Reproduce without any change the part of the items that opens with the line containing "This screenshot has width=962, height=577." and continues through the last of the items, including both of those lines.

GIVEN ENTRIES:
§ §

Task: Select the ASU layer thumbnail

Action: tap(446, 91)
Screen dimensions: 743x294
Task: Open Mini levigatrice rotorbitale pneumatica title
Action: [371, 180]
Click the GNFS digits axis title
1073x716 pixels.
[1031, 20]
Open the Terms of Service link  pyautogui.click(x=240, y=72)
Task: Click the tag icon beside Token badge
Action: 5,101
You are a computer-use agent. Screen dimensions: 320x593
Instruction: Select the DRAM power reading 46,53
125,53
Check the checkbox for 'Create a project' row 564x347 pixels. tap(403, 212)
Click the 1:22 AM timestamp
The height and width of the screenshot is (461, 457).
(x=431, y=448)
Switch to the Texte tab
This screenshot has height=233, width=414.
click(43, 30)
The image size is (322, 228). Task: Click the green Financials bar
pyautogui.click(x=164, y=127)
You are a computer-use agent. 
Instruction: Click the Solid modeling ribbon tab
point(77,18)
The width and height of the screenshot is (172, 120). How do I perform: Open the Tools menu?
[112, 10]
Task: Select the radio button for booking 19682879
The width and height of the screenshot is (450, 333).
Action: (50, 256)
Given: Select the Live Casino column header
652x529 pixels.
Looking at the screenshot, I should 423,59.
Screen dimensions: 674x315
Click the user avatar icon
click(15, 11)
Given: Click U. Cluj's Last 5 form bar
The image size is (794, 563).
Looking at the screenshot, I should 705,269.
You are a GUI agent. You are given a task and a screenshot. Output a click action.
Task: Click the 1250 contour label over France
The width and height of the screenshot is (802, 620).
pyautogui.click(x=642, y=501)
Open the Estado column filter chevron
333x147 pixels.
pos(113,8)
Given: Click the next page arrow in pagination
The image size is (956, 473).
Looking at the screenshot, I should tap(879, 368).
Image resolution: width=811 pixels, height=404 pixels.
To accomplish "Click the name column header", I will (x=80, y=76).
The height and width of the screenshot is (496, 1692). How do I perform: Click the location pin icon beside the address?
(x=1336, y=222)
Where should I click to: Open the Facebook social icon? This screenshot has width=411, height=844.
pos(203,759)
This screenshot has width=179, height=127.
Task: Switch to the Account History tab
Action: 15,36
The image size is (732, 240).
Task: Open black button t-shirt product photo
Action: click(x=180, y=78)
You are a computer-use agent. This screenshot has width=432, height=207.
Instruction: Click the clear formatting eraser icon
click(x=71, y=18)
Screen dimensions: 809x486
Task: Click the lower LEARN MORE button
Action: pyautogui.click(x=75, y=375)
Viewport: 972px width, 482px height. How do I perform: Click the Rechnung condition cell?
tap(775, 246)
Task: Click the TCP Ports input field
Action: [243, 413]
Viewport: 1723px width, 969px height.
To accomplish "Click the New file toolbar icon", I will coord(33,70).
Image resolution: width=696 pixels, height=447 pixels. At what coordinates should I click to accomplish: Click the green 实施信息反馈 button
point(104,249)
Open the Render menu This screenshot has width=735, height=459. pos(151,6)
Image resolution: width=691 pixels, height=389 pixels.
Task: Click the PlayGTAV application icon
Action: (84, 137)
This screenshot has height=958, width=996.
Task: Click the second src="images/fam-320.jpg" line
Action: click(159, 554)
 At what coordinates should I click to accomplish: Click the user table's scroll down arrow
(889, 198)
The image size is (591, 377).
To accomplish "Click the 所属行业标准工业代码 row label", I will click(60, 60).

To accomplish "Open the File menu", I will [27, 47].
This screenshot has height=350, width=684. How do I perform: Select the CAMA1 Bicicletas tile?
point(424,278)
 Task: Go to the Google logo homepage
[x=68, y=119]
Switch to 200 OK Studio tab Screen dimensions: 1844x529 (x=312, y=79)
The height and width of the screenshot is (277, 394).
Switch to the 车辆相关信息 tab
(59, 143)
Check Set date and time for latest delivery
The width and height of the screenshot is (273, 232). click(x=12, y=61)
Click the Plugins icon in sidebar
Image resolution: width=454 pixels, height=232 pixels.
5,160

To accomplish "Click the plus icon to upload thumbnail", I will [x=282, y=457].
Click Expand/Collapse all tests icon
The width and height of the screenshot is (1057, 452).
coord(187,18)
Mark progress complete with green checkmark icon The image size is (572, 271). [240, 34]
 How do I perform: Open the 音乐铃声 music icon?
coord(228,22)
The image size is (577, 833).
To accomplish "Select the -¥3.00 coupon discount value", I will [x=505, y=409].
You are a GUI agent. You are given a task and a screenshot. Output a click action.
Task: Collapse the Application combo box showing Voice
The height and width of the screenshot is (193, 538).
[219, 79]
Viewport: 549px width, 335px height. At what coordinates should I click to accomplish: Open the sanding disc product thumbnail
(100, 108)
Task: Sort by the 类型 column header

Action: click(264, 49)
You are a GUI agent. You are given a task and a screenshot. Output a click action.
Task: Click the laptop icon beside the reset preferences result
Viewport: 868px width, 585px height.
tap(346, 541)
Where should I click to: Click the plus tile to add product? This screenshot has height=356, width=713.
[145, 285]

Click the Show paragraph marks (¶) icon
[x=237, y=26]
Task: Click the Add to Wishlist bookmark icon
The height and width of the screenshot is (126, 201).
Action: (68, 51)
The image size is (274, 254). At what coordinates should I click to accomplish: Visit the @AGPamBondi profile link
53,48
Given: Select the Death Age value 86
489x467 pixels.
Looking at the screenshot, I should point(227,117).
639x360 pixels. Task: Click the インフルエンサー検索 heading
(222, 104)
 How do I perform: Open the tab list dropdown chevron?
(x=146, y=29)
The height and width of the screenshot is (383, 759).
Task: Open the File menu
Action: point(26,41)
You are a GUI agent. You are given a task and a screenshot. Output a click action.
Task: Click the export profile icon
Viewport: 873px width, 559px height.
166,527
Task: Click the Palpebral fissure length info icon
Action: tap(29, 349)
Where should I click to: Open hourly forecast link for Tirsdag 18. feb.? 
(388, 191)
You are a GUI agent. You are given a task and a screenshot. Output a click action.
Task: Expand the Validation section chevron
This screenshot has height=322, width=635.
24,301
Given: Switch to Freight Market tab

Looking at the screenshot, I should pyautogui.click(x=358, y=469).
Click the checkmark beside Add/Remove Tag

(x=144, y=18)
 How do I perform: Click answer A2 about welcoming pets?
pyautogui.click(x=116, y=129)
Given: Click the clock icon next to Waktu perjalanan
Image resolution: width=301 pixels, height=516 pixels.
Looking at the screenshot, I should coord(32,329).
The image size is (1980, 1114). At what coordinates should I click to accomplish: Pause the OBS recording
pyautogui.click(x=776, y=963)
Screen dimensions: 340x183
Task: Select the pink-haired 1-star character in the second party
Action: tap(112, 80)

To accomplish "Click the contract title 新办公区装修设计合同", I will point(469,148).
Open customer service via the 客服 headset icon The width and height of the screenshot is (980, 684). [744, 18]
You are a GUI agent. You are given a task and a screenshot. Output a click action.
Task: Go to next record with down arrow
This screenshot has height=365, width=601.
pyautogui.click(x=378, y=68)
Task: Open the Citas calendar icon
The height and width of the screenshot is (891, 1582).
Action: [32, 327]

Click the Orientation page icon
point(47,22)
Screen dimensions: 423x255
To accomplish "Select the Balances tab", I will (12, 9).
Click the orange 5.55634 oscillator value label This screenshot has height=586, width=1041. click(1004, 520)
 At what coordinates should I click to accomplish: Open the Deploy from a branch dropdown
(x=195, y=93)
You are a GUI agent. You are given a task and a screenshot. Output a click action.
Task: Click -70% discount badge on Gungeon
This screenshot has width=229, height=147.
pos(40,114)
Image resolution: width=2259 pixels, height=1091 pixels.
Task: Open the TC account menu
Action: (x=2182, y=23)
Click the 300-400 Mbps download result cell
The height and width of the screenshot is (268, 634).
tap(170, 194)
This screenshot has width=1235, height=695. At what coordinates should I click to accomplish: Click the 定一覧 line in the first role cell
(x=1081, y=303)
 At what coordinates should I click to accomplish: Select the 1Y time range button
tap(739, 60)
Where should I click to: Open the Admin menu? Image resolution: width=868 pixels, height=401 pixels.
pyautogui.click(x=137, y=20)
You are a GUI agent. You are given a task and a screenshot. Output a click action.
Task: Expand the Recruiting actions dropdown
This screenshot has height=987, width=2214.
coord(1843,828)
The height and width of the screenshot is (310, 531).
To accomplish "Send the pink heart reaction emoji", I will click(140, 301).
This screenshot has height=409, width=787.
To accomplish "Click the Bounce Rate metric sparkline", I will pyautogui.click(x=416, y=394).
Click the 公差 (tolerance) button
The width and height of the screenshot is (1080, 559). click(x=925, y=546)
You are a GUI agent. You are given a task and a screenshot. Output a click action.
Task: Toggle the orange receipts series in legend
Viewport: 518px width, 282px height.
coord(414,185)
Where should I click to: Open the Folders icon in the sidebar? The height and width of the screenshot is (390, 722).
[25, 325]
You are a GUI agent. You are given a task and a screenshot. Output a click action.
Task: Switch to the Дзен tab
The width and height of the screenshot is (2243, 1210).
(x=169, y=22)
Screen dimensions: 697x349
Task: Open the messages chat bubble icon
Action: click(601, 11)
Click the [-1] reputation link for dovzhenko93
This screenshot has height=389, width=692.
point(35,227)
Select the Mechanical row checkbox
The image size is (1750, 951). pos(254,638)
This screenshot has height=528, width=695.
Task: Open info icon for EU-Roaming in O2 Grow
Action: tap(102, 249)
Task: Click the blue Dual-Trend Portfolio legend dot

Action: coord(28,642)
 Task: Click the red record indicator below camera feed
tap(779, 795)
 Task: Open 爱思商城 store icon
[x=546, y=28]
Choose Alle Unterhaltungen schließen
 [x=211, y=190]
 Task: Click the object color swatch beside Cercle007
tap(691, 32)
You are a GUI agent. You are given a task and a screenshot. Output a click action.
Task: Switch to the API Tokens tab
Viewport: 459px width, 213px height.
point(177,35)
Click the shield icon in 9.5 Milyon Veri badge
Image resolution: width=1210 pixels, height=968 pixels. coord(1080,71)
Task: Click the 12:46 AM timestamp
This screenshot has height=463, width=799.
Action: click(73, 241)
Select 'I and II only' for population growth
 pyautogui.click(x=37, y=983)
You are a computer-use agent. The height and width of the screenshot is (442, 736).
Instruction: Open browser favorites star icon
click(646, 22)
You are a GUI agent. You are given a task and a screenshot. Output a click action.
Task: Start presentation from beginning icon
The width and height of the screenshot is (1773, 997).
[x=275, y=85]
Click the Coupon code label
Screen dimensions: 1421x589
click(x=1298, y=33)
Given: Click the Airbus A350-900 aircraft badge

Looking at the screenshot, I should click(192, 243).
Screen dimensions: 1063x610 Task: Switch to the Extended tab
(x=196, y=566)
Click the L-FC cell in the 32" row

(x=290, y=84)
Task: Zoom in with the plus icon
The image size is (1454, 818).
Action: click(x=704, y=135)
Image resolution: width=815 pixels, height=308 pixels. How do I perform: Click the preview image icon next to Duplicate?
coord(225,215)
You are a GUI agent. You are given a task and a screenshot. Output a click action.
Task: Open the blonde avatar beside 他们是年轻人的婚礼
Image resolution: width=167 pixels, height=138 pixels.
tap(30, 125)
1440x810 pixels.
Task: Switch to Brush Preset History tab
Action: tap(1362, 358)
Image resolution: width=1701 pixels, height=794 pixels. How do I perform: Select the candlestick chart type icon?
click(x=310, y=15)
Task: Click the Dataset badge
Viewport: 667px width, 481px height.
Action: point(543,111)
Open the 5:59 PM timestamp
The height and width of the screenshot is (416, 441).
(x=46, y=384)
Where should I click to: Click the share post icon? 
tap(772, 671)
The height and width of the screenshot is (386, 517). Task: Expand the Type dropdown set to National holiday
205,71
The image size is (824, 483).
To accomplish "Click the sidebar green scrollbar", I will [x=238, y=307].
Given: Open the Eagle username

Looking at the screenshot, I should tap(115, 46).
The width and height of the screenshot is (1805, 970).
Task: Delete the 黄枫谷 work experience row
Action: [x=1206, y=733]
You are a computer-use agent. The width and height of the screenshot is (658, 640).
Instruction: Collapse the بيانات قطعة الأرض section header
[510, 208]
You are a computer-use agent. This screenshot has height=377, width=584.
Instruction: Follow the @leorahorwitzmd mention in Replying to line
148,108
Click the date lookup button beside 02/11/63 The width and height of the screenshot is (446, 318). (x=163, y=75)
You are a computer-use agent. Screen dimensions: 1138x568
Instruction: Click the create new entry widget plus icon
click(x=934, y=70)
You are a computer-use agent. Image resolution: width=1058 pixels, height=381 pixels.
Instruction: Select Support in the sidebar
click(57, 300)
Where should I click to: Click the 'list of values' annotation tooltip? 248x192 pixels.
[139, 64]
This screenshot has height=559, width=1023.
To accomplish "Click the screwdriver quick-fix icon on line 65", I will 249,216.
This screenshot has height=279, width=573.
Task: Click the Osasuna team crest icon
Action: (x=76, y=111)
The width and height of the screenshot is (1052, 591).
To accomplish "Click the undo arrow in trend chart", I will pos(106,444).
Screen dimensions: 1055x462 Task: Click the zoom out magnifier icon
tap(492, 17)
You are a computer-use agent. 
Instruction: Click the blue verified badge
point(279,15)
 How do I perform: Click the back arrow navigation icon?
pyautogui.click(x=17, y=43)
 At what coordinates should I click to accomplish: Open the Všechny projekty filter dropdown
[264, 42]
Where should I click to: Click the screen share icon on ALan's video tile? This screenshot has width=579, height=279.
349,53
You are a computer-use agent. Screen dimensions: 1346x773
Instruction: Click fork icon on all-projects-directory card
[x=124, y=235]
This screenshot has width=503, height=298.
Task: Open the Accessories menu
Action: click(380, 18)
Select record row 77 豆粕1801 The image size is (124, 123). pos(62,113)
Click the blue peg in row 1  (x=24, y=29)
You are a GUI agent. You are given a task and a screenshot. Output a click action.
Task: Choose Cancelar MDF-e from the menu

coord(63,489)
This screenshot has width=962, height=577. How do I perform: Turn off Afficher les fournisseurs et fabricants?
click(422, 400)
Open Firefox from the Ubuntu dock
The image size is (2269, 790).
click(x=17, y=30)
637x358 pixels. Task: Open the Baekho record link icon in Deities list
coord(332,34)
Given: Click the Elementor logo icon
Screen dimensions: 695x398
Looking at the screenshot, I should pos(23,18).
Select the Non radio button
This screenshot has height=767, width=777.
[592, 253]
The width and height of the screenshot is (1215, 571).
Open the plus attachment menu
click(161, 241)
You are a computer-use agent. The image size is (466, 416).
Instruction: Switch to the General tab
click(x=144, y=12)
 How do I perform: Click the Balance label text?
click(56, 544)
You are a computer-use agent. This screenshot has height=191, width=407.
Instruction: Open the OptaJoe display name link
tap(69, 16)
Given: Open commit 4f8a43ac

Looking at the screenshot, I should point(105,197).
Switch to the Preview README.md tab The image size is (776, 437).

§ §

COMPLETE RESPONSE:
This screenshot has width=962, height=577. How do I perform: Turn off Afficher les fournisseurs et fabricants?
click(422, 400)
Open Firefox from the Ubuntu dock
The image size is (2269, 790).
click(x=17, y=30)
637x358 pixels. Task: Open the Baekho record link icon in Deities list
coord(332,34)
Given: Click the Elementor logo icon
Screen dimensions: 695x398
Looking at the screenshot, I should pos(23,18).
Select the Non radio button
This screenshot has height=767, width=777.
[592, 253]
The width and height of the screenshot is (1215, 571).
Open the plus attachment menu
click(161, 241)
You are a computer-use agent. The image size is (466, 416).
Instruction: Switch to the General tab
click(x=144, y=12)
 How do I perform: Click the Balance label text?
click(56, 544)
You are a computer-use agent. This screenshot has height=191, width=407.
Instruction: Open the OptaJoe display name link
tap(69, 16)
Given: Open commit 4f8a43ac

Looking at the screenshot, I should point(105,197).
Switch to the Preview README.md tab The image size is (776, 437).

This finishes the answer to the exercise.